Credits. Michelin Racing USA
Credits. Michelin Racing USA

Porsche Penske Motorsport inzia nel migliore dei modi la 64ma Rolex 24 at Daytona. Julien Andlauer detta il passo con la 963 #7 dopo tre intense ore d'azione davanti ad Acura e Cadillac, mentre in GTD PRO la battaglia è per ora riservata a Corvette e Ford.

Porsche subito protagonista

Porsche ha dominato la scena nelle prime tre ore. Tre Safety Car hanno spezzato il ritmo, l'ultima è stata forse la più significativa con l'uscita di scena della Ferrari 296 GT3 EVO #62 Risi Competizione.

Porsche ha comandato con la 963 #6 di Kevin Estre ed ora con la gemella #7 di Julien Andlauer. Il sorpasso è avvenuto dopo il secondo pit di giornata, la Porsche #6 ha infatti dovuto effettuare una sosta più lunga del previsto per riparare la finacata destra.

Un contatto ha visto protagonista infatti l'auto #6, ma purtroppo non ci sono informazioni certe in merito. Partenza in salita anche per la Cadillac #31 Whelen Engineering, sanzionata dai commissari per una falsa partenza.

Acura segue la Porsche #6 con Alex Palou #96 ed AJ Allmendinger #60. Alle loro spalle due Cadillac: la #10 WTR di Ricky Taylor e la già citata #31 di Earl Bamber.v

LMP2: AO Racing controlla la corsa

AO Racing controlla la scena in scioltezza con PJ Hyett. Il campione in carica della serie domina la Rolex 24 dalla prima ora, segnata da un multiplo contatto tra ben quattro LMP2 nel corso dell'opening lap.

Naveen Rao (Era Motorsport #18) ha colpito Tobi Lutke (TDS Racing #11), quest'ultimo ha perso il controllo dell'auto ed oltre a toccare l'ORECA #18 ha spinto in testacoda anche  Phil Fayer (United Autosports #2), George Kurtz (Crowdstrike Racing by APR #04).

L'episodio ha segnato la prima parte della prova in LMP2, AO Racing ha amministrato successivamente la situazione senza particolari problemi. PJ Hyett tiene testsa all'ORECA #22 United Autosports ed alla vettura #8 di Tower Motorsport.

Niente da fare invece per AF Corse #83. Dylan Murry ha perso il controllo della propria ORECA in uscita di curva 4, l'americano non è stato evitato dalla Porsche #120 di Wright Motorsport.

GTD PRO: Ford vs Corvette 

Ford vs Corvette in GTD PRO dopo le prime tre ore. Le due Chevy hanno controllato la scena al via prima di cedere il testimone alle due nuove Mustang GT3 EVO, a segno lo scorso anno nel World Center of Racing.
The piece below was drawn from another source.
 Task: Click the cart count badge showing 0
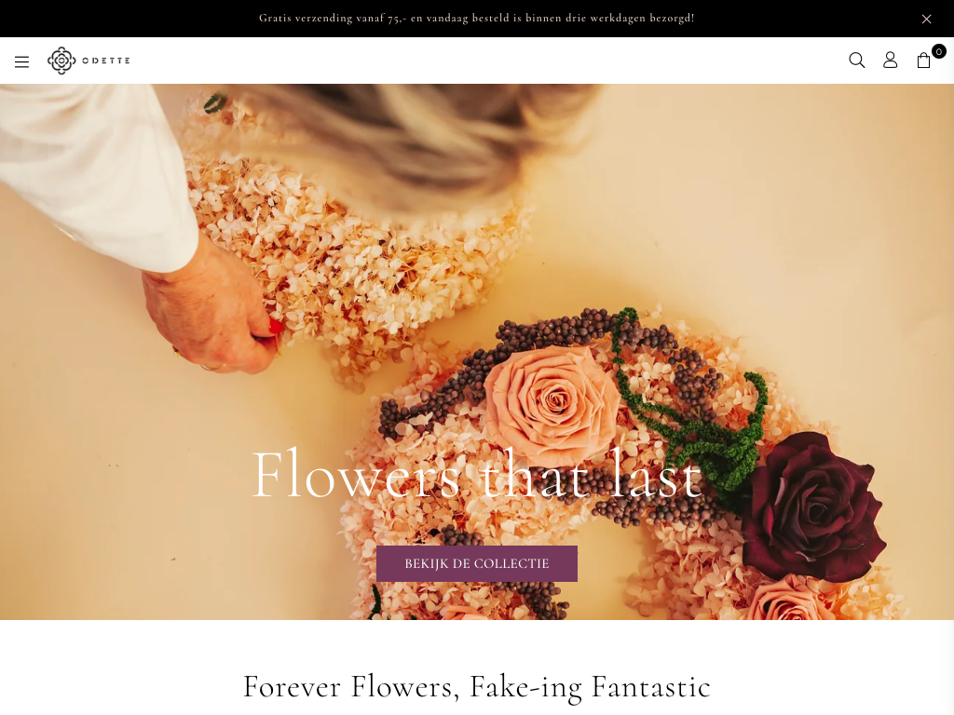point(939,52)
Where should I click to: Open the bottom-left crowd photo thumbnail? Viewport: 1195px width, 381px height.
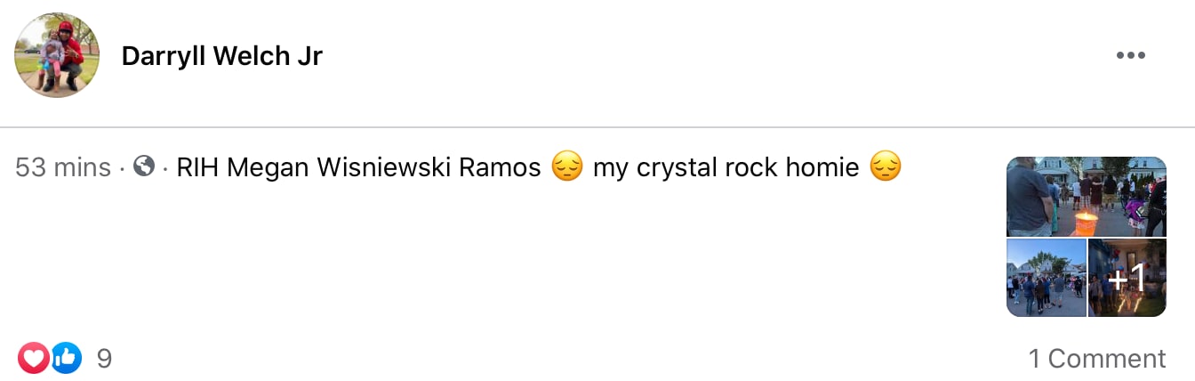coord(1046,278)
Seb Priaulx #65 precede Ben Barker #64 al tramondo, il gap resta minimo nei confronti di Tommy Milner #4 e Alexander Sims #3. Niente da fare purtroppo per la Ferrari #62 di Risi Competizione, prematuramente out in seguito ad un contatto con la Rossa #033 Triarsi Competizione.

Daniel Serra ha dovuto ritiarsi, mentre James Calado è riuscito comunque a continuare la competizione. Prematuro ritiro anche per la McLaren #59 RLL, oltremodo veloce nelle prime fasi soprattutto nella parte più veloce del tracciato.

GTD: Winward Racing mette paura a tutti

Winward Racing Mercedes mette paura a tutti, ma una penalità per speeding in pit road cambia le carte in tavola a favore della BMW M4 GT3 EVO #96 Turner Motorsport.

Jens Kligmann sta controllando la scena davanti all'Aston Martin #27 Heart of Racing di Tom Gamble ed alla Ferrari #34 Conquest Racing di Albert Costa. Insegue la già citata Mercedes #57, due volte campione della classe GTD negli ultimi due anni.

La Rolex 24 at Daytona 2026 è trasmessa in diretta sul canale YouTube della serie IMSA gratuitamente. La prova è attualmente neutralizzata per la quarta volta in seguito al già citato contatto tra l'ORECA #83 AF Corse e la Porsche GTD #120 Wright Motorsport.